Collected data entries:
======
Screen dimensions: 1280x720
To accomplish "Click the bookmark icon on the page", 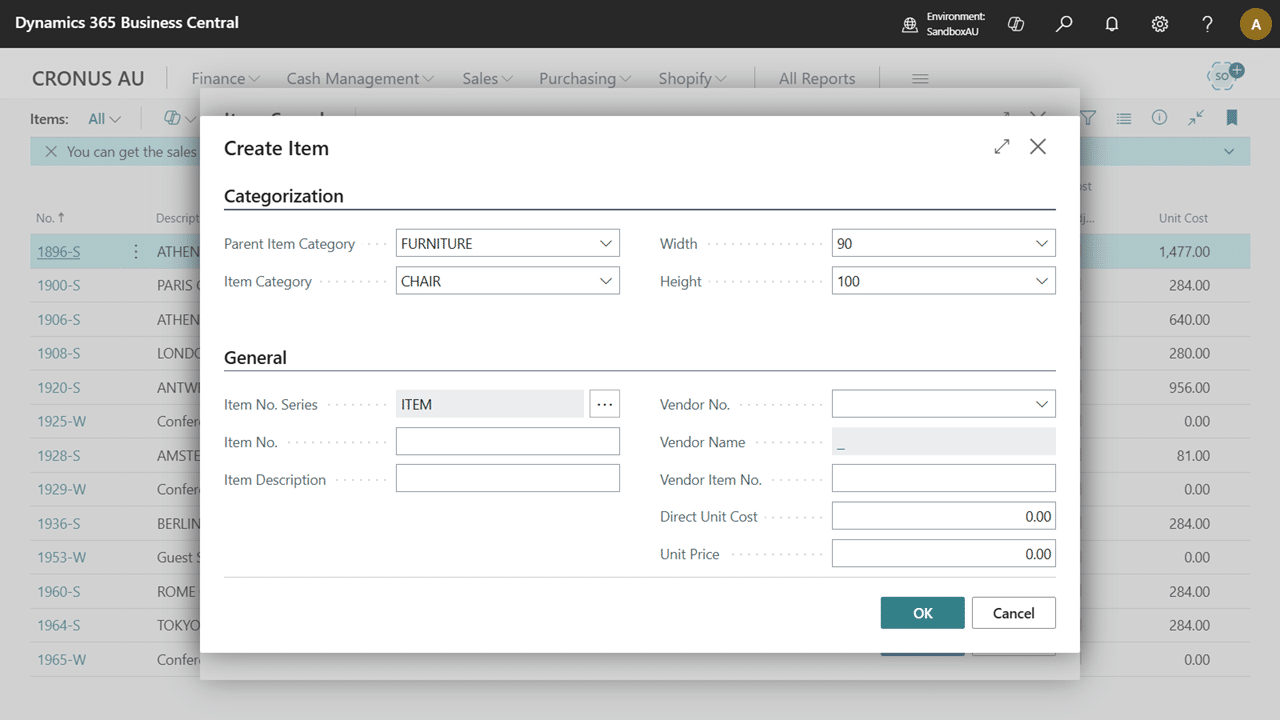I will (1232, 118).
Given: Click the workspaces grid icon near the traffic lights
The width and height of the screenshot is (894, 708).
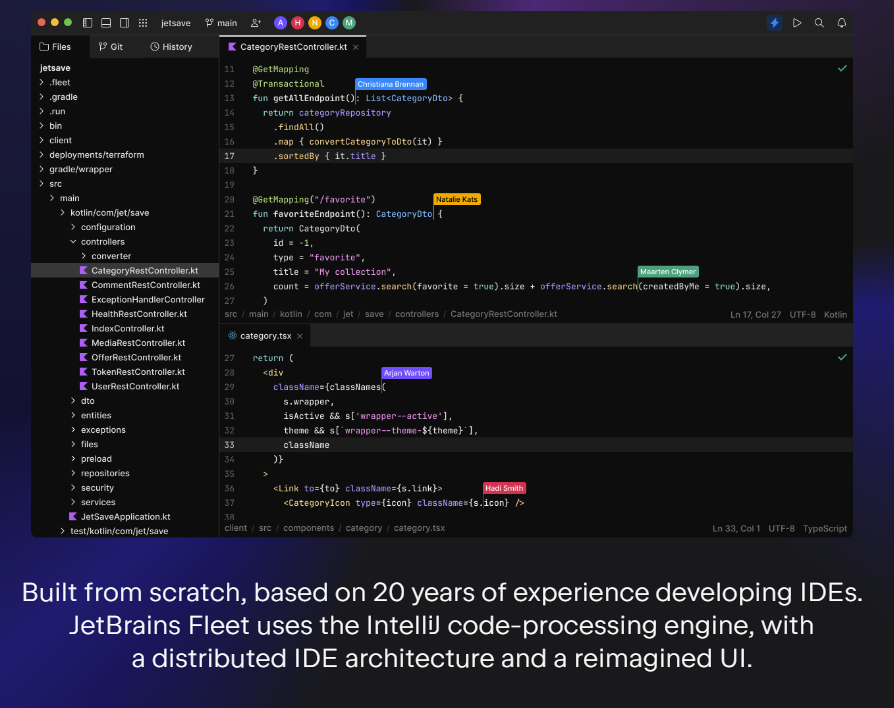Looking at the screenshot, I should pos(141,22).
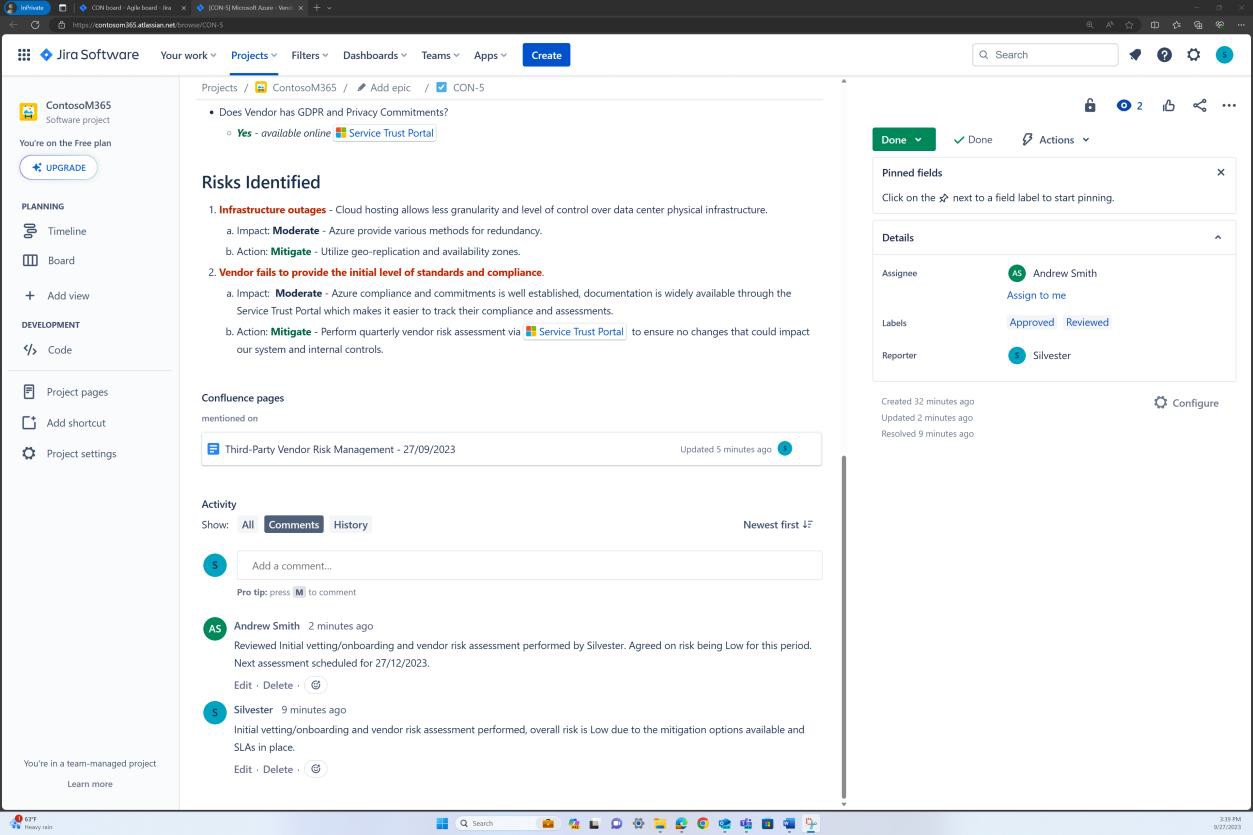Switch Activity feed to History
1253x835 pixels.
[x=350, y=524]
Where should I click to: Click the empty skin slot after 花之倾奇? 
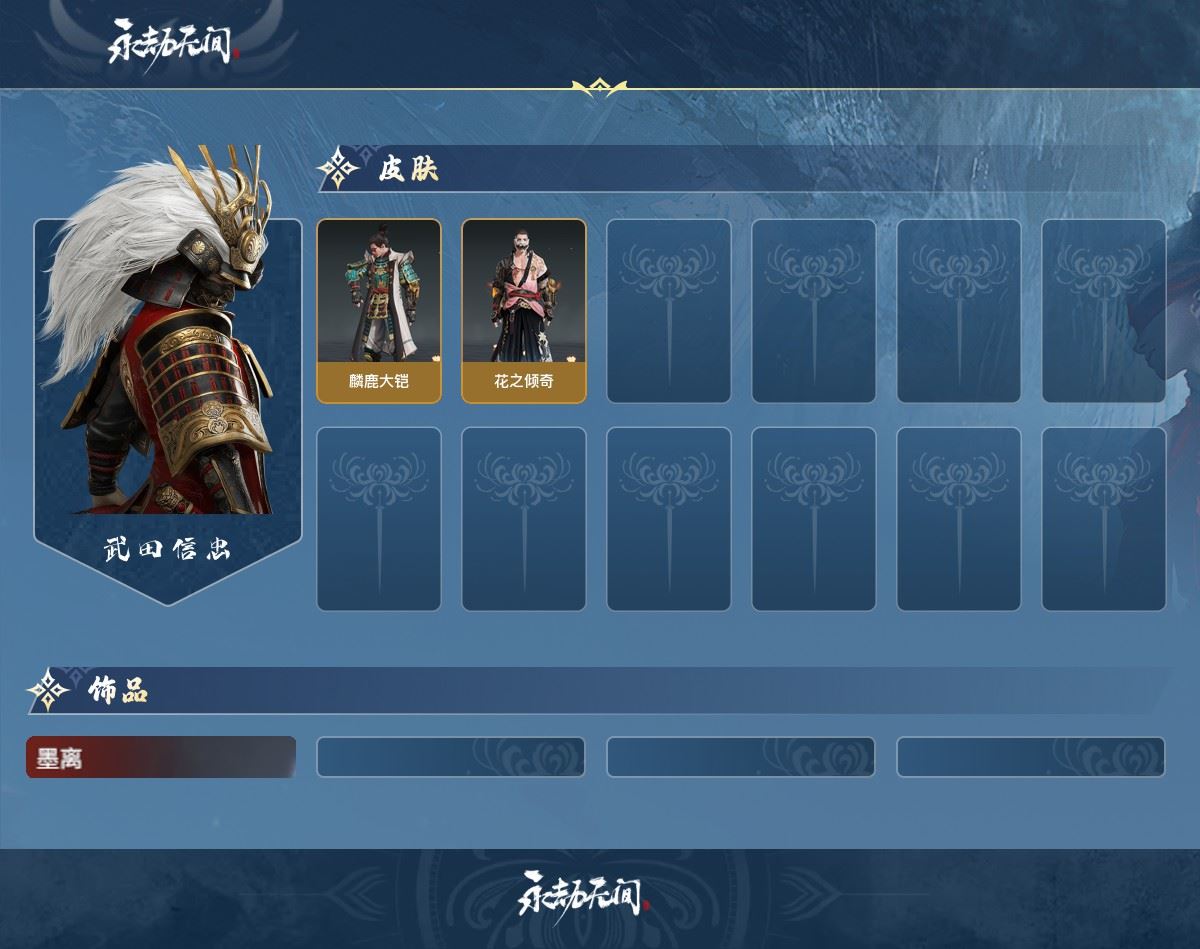669,311
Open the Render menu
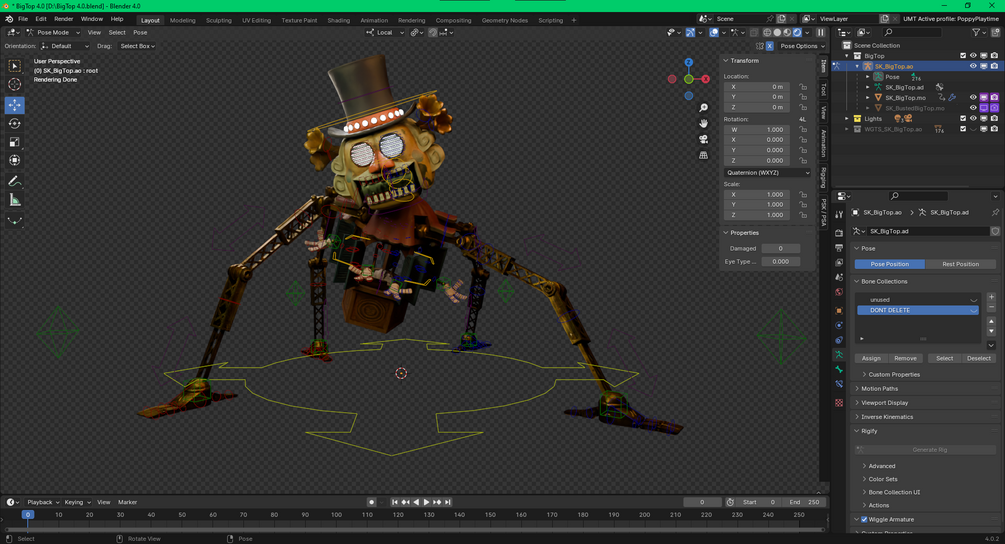This screenshot has width=1005, height=544. pos(63,19)
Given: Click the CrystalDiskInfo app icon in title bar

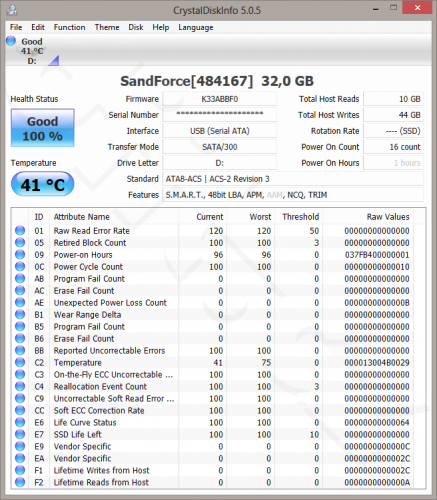Looking at the screenshot, I should [12, 10].
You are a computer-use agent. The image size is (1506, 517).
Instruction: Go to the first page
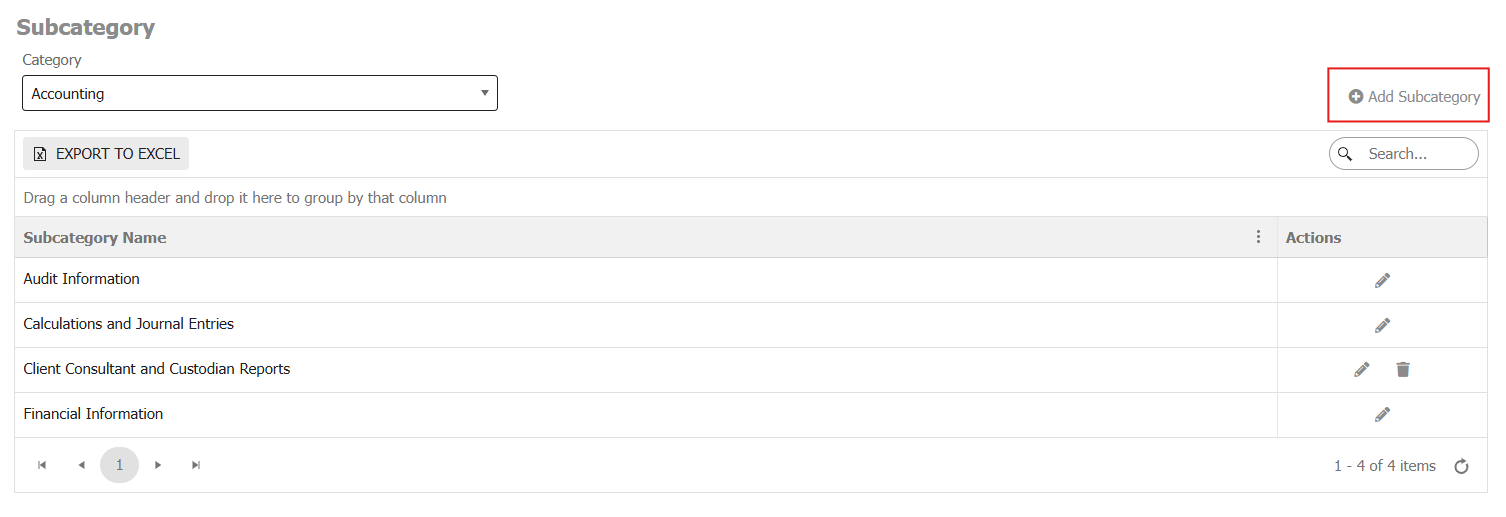pyautogui.click(x=42, y=465)
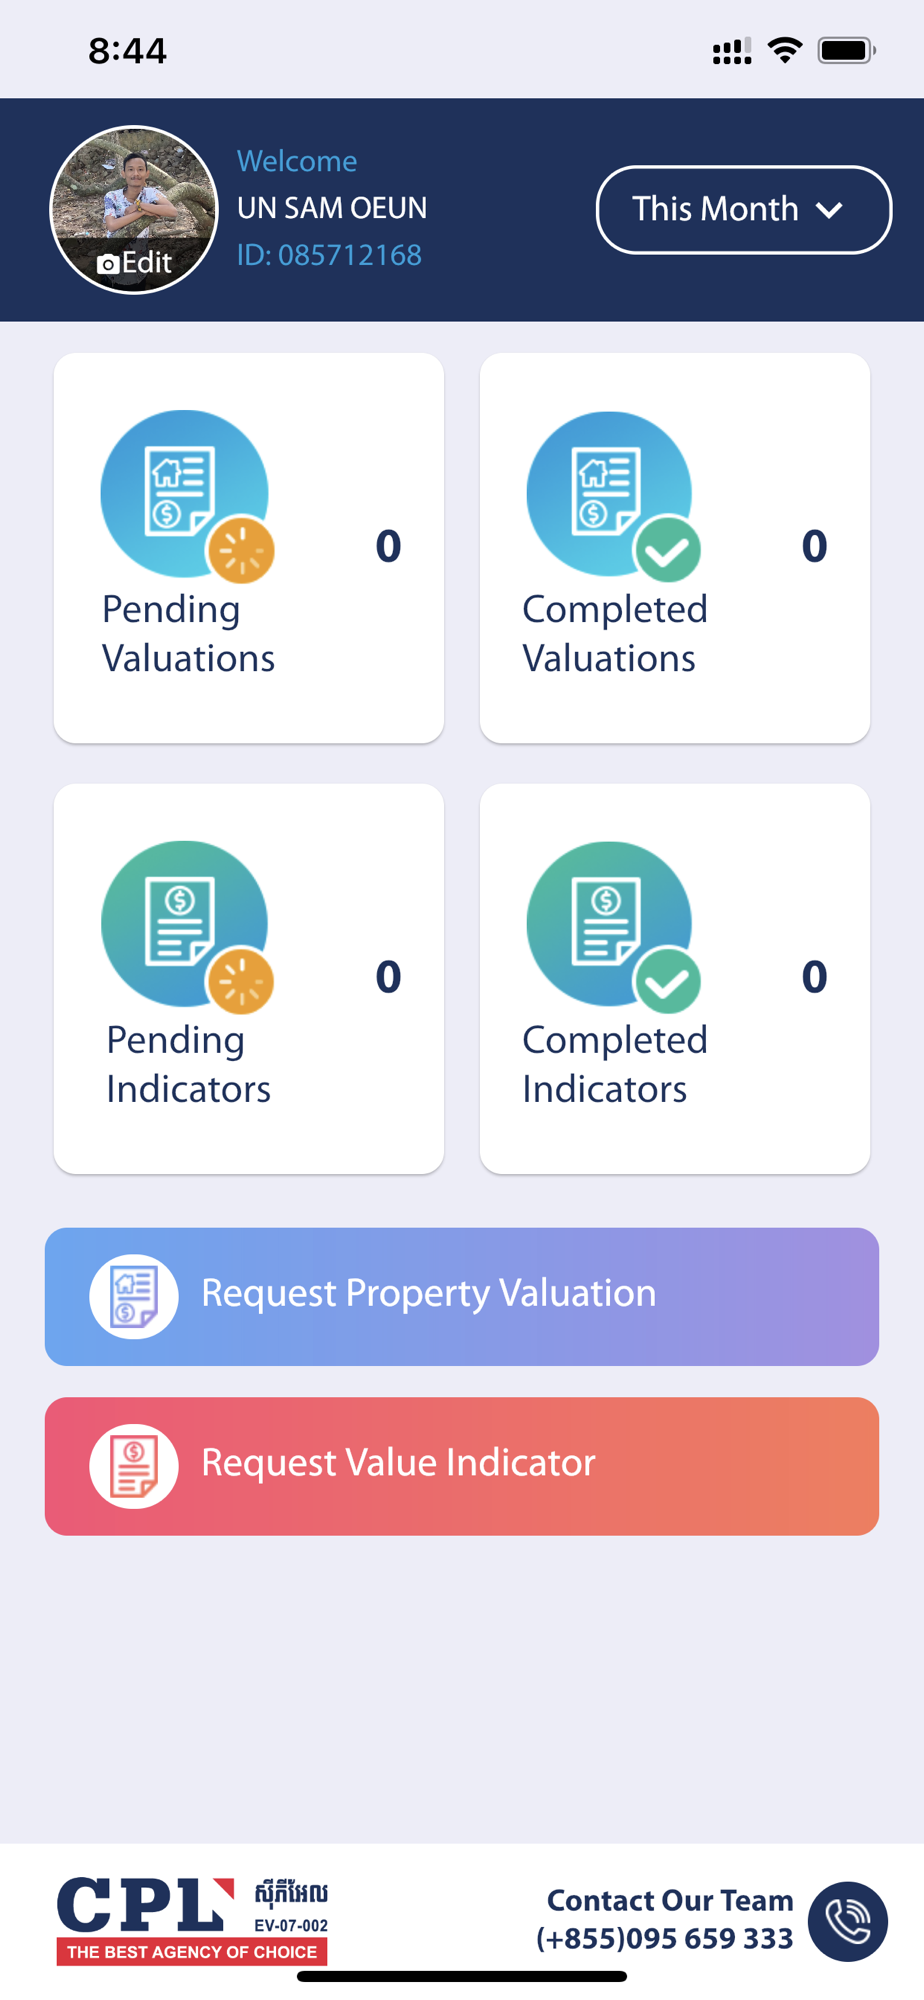Open the This Month dropdown
Screen dimensions: 924x2000
pyautogui.click(x=743, y=210)
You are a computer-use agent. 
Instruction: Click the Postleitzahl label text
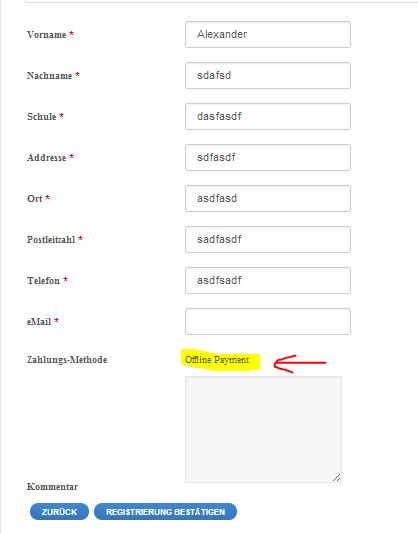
======
What to do:
Omit the pictures and write out the lines above from the one with "You are a computer-use agent. The" through the last, unchanged.

Response to this task:
You are a computer-use agent. The image size is (1506, 517).
Instruction: Go to the first page
pyautogui.click(x=42, y=465)
Open the This Month dropdown
Screen dimensions: 924x2000
pyautogui.click(x=743, y=210)
You are a computer-use agent. 
Instruction: Click the Postleitzahl label text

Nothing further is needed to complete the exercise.